Patient-reported outcomes were worse among those in the gluten group (7/12), compared with the placebo group (3/9), after 3 hours but did not reach statistical significance.
He added that his team is in the process of conducting a further study to assess the diagnostic utility of measuring cytokine activity.
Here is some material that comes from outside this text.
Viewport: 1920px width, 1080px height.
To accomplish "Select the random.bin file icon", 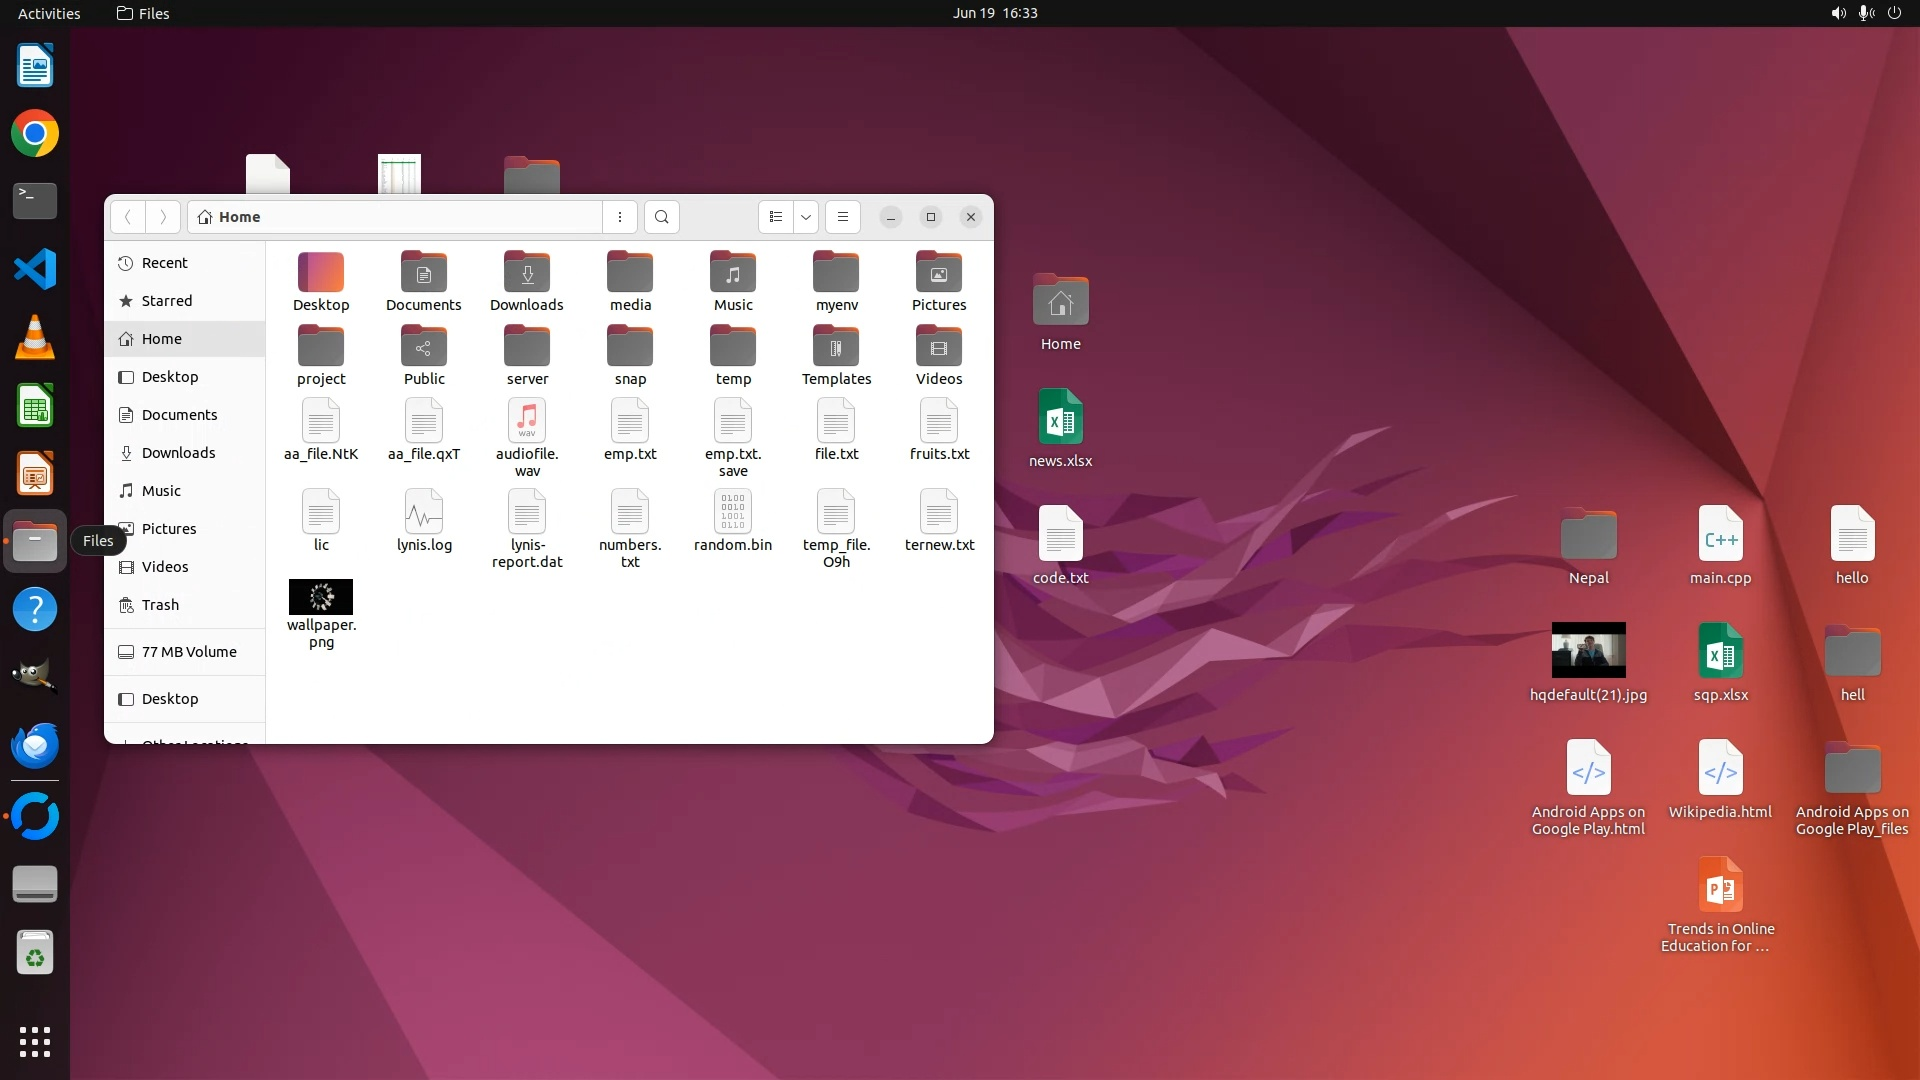I will pyautogui.click(x=733, y=512).
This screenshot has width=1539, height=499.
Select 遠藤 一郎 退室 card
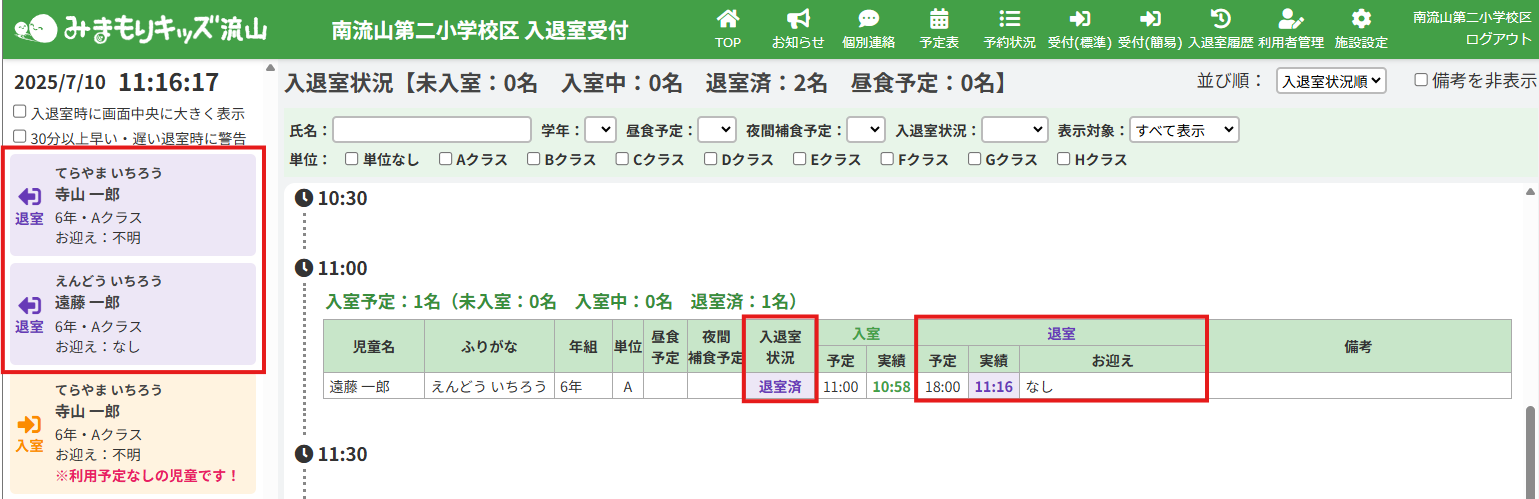pos(133,314)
Digestive Disease Week® is jointly sponsored by the American Association for the Study of Liver Diseases (AASLD), the American Gastroenterological Association (AGA) Institute, the American Society for Gastrointestinal Endoscopy (ASGE), and the Society for Surgery of the Alimentary Tract (SSAT).
AT DDW
Key clinical point: Measuring serum cytokines can potentially be used to diagnose celiac disease after the patient has been on a gluten-free diet.
Major finding: There was a median 19.5-fold change from baseline for IL-2 after gluten intake (7.0-fold to 47.1-fold) and 24-fold for IL-8 (1.2-fold to 4.9-fold).
Data source: Randomized trial comprising 21 volunteers with celiac disease.
Disclosures: Dr. Anderson is employed by Immusant.